The three decisions mentioned above come from a mind and experience that understands leadership isn’t about privilege or being in the front seat. “At that stage within our group, I was considered an initiator rather than necessarily the leader” wrote Museveni about the need to unite people against Idi Amin and put less emphasis about who would lead the struggle. This is about doing the right thing even if a leader has to endure some level of unpopularity and stand alone. To understand the source of this will power, one has to look back at the incident in January 1973. This was the attack on Jack Maumbe Mukwana’s house, Number 49, then in the Malukhu housing estate in Mbale. Museveni shot his way out of danger on a split second decision but lost two of his trusted colleagues, Wukwu Kazimoto Mpiima and Martin Mwesiga, the latter having been a friend from the age of nine. He decided then that in certain matters of a sensitive nature, it makes sense if decisions are singularly taken by a leader even if collectively, there might be misgivings. The ability of a leader to stay out alone on a decision, even when there doesn’t seem to be immediate consensus or a leader working with limited information to make an important decision, is built in crucible of struggle.

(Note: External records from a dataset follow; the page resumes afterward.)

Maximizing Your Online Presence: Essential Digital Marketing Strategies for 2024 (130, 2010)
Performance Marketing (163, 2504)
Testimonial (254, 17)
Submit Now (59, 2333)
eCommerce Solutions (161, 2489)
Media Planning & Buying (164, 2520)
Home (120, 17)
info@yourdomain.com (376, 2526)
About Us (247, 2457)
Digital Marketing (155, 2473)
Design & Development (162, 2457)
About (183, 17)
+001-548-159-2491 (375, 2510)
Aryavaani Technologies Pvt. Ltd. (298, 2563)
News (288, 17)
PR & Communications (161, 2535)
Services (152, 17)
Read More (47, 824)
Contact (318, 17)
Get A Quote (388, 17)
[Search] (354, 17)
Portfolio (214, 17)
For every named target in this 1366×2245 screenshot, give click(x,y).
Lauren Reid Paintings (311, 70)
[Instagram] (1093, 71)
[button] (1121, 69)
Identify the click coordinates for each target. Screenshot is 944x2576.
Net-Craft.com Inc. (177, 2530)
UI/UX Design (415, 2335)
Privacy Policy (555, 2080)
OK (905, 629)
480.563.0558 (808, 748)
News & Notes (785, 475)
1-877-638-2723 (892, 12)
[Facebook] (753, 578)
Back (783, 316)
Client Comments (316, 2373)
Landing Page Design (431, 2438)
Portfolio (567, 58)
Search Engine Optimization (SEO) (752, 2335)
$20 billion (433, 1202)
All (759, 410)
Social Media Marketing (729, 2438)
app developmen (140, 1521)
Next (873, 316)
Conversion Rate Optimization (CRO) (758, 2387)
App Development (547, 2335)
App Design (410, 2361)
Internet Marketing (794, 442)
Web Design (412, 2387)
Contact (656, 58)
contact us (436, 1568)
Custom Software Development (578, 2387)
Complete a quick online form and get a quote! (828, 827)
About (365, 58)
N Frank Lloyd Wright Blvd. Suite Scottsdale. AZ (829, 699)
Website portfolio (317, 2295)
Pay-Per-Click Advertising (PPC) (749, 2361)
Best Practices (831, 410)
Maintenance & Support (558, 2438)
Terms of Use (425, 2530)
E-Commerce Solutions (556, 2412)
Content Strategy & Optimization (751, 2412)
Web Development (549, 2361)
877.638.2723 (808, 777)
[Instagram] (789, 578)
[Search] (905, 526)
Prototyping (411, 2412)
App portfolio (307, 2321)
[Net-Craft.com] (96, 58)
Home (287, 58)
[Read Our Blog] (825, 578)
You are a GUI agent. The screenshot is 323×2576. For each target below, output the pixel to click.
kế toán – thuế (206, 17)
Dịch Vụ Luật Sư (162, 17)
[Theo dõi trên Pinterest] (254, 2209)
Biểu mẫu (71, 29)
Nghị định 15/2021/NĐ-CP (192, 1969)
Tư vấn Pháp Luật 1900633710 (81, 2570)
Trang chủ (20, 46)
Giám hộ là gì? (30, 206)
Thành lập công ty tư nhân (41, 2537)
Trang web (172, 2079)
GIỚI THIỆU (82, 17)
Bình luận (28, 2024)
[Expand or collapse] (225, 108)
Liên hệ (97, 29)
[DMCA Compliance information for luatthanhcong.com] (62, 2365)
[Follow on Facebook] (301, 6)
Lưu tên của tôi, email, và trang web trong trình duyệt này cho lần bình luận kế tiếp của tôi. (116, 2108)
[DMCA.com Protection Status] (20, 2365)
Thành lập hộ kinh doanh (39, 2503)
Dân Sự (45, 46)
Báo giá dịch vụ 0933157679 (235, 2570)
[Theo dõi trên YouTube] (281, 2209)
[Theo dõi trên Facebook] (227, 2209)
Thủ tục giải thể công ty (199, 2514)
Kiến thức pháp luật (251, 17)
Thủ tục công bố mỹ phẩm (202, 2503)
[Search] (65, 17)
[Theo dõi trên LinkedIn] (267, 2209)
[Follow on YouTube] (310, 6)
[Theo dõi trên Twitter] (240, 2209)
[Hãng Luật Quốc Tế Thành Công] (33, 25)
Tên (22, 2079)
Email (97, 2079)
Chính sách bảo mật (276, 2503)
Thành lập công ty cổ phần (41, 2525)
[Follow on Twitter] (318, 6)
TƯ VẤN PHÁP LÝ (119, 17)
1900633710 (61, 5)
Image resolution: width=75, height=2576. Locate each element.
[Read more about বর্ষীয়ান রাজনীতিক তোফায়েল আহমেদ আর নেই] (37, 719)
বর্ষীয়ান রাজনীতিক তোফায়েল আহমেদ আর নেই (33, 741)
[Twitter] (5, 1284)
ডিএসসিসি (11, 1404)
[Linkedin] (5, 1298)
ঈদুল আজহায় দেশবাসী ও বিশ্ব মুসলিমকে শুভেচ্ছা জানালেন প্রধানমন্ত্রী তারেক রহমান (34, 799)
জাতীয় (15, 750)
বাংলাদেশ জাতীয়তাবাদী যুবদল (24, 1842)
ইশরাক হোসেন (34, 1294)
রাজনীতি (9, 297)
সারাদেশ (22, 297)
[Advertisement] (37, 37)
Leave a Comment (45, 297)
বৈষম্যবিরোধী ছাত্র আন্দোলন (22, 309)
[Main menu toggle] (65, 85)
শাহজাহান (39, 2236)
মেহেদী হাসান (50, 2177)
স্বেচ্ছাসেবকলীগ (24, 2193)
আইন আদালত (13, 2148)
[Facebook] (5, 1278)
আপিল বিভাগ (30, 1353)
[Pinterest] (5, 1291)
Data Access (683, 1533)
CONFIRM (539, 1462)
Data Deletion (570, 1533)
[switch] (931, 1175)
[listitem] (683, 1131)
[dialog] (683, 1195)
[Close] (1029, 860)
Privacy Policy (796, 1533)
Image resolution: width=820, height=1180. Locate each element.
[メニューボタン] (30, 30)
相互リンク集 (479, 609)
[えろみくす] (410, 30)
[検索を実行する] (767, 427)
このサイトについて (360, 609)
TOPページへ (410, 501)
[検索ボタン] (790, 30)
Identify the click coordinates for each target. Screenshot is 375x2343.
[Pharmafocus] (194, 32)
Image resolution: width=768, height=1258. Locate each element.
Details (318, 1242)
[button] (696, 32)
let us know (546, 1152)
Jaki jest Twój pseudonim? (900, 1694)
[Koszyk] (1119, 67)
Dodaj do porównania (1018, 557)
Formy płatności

“From that day on, I learnt to become more assertive in my decision making, writes Museveni of the decision to fight 15 advancing Amin policemen at Malukhu housing estate instead of giving in. “Originally, the group had been consultative – every decision was arrived at by consensus. But this practice was dangerous when applied to military situations. This is the problem in young revolutionary groups- the belief in collective decision making. Unfortunately, with revolutionary struggles, losses such as this, most of the time is unavoidable. However, such mistakes, costly as they are, steel the experiences of the Movement”, he wrote.
As we now have seen, all the three decisions above have largely shaped our stability and strengthened our economy, the key things needed in building a nation. It is the same with the decision to pull all resources in 2001 (23% of all ministries budgets) to fight Joseph Kony in northern Uganda or the 2006 decision to put over 18% of our national budget to roads and bridges construction or focusing on electricity generation and extension to rural areas. All these decisions have had a growth inducing effect on the economy and stability of the country. Leaders are seen before they officially become leaders. A position in central or local government doesn’t necessarily make one a leader. It reinforces one’s purpose in shaping the future of his nation.